- Task goal:
Pull out every line below containing the word "status".

- Task input:
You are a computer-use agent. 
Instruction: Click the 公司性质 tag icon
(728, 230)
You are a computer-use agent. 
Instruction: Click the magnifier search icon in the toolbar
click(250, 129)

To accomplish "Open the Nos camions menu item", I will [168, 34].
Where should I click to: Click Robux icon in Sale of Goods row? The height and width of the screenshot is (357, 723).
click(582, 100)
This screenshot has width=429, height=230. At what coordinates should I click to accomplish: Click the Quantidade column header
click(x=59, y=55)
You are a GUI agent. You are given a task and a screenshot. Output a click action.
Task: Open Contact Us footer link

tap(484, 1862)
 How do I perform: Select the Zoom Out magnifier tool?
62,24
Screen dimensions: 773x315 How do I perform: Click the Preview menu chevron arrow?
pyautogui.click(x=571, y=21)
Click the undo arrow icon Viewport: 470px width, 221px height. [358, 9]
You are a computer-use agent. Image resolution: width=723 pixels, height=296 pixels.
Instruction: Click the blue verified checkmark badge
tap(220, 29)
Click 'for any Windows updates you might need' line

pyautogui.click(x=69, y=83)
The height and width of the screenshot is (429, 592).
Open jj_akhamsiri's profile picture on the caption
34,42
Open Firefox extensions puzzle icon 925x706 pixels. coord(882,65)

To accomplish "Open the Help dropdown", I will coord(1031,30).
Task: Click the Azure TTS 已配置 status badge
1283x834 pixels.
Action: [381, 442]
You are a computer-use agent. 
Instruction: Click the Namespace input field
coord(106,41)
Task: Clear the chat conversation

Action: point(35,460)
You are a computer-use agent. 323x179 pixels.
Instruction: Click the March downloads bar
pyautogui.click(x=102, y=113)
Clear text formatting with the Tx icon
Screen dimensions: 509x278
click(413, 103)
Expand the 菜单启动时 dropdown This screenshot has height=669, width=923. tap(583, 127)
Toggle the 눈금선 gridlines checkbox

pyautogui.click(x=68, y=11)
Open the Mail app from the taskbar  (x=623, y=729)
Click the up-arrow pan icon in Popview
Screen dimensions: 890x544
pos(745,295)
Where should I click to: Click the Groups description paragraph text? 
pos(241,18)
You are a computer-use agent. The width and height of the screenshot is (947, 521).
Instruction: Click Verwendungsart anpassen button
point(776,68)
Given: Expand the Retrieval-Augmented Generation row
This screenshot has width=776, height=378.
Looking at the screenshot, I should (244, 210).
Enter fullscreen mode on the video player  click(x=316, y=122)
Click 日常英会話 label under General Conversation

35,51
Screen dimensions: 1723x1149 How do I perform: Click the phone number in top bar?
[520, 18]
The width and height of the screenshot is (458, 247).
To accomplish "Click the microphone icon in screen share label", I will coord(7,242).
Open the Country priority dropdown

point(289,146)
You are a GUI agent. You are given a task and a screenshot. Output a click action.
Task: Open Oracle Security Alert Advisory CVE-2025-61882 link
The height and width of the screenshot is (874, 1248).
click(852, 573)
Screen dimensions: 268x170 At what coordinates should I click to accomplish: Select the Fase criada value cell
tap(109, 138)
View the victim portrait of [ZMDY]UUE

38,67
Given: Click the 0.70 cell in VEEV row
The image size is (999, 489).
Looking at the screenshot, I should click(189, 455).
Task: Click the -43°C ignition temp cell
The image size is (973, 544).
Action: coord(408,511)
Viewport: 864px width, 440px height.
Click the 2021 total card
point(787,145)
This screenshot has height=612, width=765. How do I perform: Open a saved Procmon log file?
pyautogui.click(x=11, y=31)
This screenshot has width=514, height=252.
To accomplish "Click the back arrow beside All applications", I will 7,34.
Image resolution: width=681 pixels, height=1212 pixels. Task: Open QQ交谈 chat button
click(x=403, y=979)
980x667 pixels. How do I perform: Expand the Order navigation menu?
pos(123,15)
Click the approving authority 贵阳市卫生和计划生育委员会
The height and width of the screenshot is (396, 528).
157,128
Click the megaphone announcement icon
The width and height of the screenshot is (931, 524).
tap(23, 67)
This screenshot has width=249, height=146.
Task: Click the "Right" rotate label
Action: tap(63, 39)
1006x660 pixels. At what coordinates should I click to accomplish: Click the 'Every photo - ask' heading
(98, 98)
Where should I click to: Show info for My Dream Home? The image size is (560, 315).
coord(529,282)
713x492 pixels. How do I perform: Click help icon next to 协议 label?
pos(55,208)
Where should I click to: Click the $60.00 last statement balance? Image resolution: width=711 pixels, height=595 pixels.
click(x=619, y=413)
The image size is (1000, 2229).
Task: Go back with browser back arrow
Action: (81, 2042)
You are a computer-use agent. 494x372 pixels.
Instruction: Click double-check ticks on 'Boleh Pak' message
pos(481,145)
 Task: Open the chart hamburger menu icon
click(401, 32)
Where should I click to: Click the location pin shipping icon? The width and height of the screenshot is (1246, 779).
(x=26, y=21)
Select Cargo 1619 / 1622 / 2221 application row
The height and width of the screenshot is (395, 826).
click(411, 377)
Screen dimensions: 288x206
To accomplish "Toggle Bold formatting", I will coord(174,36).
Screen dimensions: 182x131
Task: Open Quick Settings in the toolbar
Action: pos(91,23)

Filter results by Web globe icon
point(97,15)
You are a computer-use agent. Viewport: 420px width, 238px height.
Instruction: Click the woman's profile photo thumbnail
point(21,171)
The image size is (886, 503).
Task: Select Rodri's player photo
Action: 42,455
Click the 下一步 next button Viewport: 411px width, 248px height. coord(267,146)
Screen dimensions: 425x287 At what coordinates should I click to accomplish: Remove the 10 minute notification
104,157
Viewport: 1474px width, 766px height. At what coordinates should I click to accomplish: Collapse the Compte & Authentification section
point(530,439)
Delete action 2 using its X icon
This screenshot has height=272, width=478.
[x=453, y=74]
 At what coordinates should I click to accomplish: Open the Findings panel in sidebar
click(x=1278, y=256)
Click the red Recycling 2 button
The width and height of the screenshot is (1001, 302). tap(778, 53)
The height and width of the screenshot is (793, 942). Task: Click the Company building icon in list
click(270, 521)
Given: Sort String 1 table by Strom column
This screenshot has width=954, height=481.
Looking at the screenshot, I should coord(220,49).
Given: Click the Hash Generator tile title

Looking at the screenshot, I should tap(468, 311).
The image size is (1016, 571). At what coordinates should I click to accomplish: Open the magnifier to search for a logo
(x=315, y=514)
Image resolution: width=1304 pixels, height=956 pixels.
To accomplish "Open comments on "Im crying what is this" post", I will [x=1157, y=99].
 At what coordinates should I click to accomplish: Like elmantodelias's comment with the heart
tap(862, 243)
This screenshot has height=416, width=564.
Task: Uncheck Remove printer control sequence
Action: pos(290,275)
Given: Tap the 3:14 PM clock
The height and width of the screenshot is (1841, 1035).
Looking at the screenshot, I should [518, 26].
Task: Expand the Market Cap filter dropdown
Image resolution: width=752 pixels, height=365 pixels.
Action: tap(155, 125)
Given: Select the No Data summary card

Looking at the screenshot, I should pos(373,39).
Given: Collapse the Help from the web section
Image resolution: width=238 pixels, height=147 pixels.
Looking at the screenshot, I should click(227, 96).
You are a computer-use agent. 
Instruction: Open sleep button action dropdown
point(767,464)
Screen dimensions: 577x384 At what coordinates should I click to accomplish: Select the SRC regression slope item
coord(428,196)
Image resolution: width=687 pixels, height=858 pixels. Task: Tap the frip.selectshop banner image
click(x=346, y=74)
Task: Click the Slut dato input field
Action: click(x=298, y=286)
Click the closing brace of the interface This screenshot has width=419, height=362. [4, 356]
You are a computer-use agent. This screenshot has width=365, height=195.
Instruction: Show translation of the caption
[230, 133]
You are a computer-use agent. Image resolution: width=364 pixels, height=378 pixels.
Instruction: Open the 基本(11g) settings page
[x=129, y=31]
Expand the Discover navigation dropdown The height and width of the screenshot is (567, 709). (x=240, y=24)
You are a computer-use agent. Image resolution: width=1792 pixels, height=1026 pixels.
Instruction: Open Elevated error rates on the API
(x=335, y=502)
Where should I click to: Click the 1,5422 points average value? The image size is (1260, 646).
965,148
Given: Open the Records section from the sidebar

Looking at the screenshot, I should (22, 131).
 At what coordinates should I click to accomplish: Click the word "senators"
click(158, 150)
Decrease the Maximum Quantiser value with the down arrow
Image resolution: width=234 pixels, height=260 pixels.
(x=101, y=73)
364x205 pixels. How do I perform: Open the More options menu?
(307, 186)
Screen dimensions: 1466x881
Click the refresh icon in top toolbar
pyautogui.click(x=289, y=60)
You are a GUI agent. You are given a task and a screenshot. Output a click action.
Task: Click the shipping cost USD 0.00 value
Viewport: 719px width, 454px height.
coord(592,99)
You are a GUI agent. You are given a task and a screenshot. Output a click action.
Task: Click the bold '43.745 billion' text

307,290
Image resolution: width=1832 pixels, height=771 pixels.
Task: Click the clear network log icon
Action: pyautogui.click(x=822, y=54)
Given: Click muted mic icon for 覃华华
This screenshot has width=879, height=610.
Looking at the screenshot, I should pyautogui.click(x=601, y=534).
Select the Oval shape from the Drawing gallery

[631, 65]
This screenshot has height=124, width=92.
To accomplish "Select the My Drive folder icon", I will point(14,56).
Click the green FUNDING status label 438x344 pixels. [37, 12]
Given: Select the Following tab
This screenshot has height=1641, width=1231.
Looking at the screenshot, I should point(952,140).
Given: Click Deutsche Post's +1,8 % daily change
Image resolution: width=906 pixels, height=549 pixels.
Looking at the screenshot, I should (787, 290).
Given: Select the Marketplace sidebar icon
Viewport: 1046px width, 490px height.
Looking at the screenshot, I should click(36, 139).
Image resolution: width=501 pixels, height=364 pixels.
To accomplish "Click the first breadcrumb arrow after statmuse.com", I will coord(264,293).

- Result for this exercise:
Task: Click the Azure TTS 已配置 status badge
Click the green FUNDING status label 438x344 pixels. [37, 12]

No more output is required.